2023年3月24日、シアター風姿花伝にて、パラドックス定数『四兄弟』を観劇。

すごく難しかった。これは何かのメタファーなんだろうと思いながらズバリ何かという答えにたどり着く教養もなく、もっと知識があれば楽しむ幅も広がった気がする。元ネタはロシア革命やロシア史の話なんだろう。そして今現在のロシアウクライナ戦争の事も繋がって描いていた。でも逆に歴史のことが全然わからんので気軽に楽しめたってところもありそうな気がしてる。わかってる人の方がこの悲劇ではあるがそこここに漂う喜劇っぽさを気に病んでしまうような……。

恐怖と暴力で自分達を支配し続けてきた父を殺した四兄弟の話。

四兄弟は父親からの暴力と格差による苦しみから、平等を求めるようになる。始まりの長男がその教えを赤いノートにする。そして長男が撃たれると、次男、三男へ、四男へとノートが受け継がれていく。

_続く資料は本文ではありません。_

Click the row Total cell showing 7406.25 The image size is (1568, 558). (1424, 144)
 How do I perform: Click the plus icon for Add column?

父殺しから始まった自分たちは暴力を否定しない、できない、そうしてしまうと自分の存在を否定することになるから。本当にそうだろうか。四男は、強いものから弱いものへの暴力は否定させるべきだが、弱いものから強いものへの暴力は抵抗であり認められると言う、長男は暴力は暴力であり同じだという。長男は性善説の人だなあと思った、力の勾配に鈍感だ。

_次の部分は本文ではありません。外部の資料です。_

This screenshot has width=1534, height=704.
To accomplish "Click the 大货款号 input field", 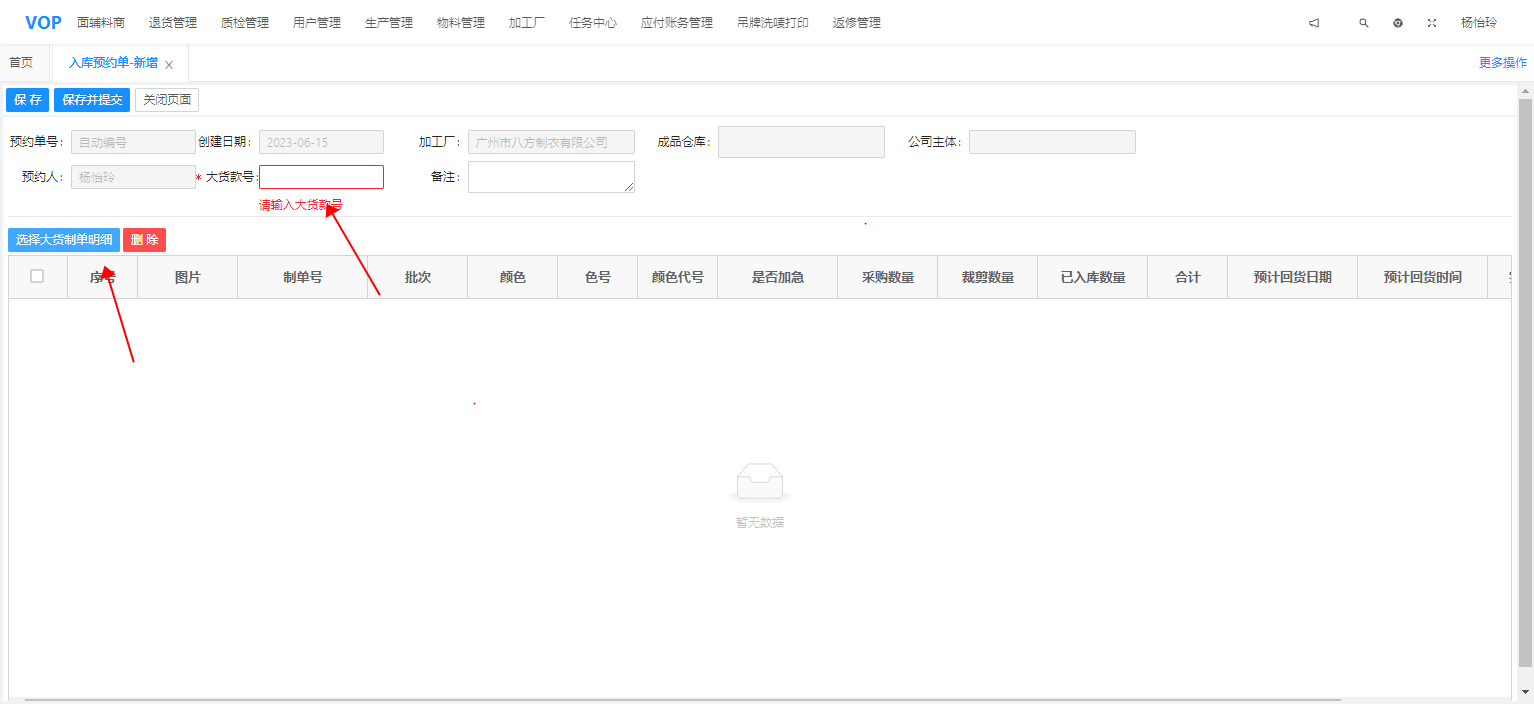I will [x=321, y=177].
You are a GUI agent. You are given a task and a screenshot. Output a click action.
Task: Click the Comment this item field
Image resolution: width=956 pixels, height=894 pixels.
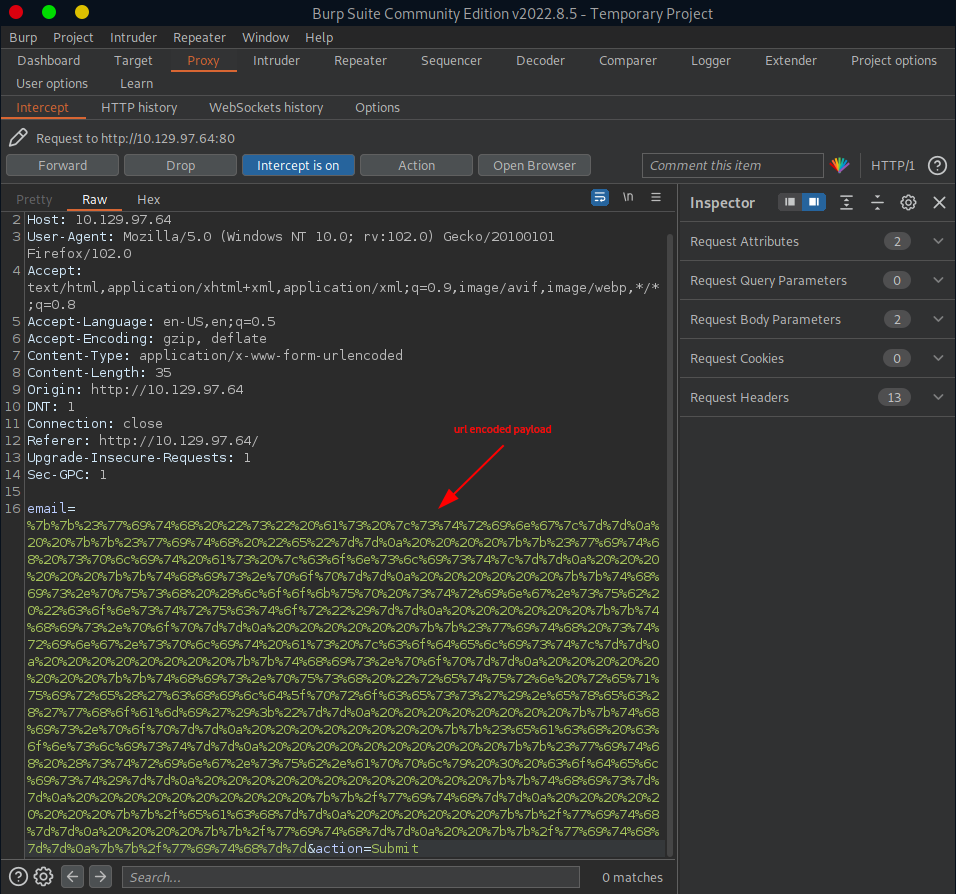(732, 165)
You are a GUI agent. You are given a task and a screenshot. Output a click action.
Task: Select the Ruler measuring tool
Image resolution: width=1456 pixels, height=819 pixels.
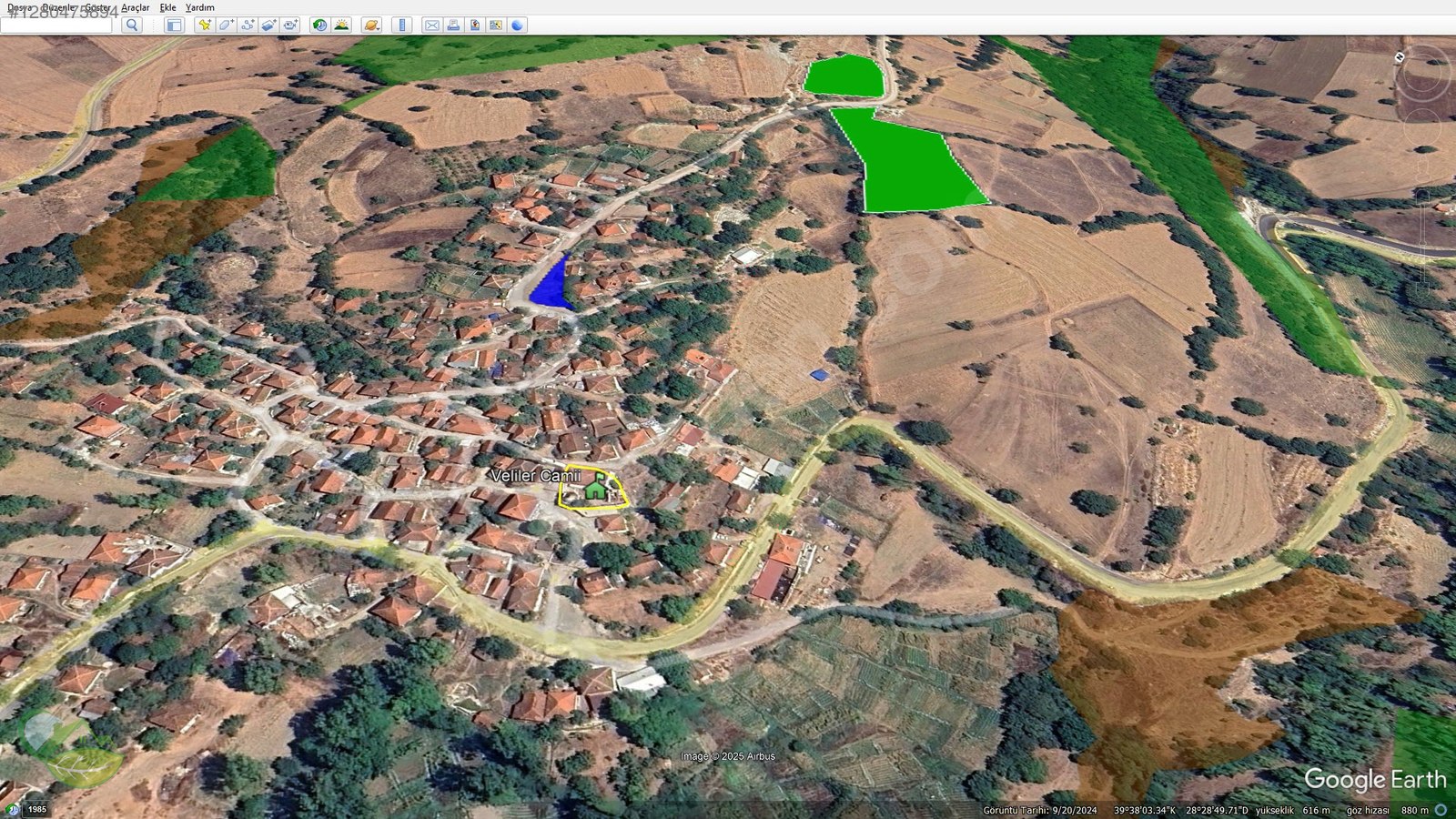point(402,25)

ノートが次男へ移る。父殺しの銃で民を脅し従わせる。恐怖と暴力による支配と富の強制的な再分配、工業化による農業の衰退で飢えていく時にも、長男は理想のためまだ我慢できると耐えていた。三男は次男に強要されて鍋や薬缶から武器を作った、そして四男には小麦を作れと言った、勝利のためにと。

三男はアイドル的に振る舞う、愛される、信仰による支配、戦わないことでコラボしようぜと海の向こうの世界と交渉する。交渉は失敗、相手国の考えを受け入れてしまったことに後悔し、相手国からの攻撃に迎撃してしまう。

四男は兄達の行いにどれだけの金がかかったかを問う。金とモノの動きを整えようとする。彼の畑には小麦とともにヒマワリがある。ヒマワリはウクライナの国花なんだよな。

ラストシーン、四兄弟は離別する。三男が父殺しの銃を次男へ、戦争のために作った銃を長男へ渡す。長男と三男が去り、四男もヒマワリの油を搾りに行く、次男だけがその場に残り、父殺しの銃を抱えたまま自分がこの国を強く大きくすると決意する。

 

四兄弟はロシア史の擬人化であり、資本主義や共産主義社会主義)などの擬人化であり、血肉のある兄弟でもある。生身の兄弟としての情や愛嬌や憎めなさと、歴史上の政治活動や社会思想としての在り方が混ざり合うと、若干の危うさを感じて戸惑った。有識者の感想を聞きたい。現在のロシアウクライナ問題とも絡めてあって色々と考えさせられた。正直私は低学歴で歴史にも興味がなくいい歳まで生きてきてしまったので、人間味の方も含めて楽しめてしまったけど、詳しい人はもっとモヤモヤしたのかな?とも思った。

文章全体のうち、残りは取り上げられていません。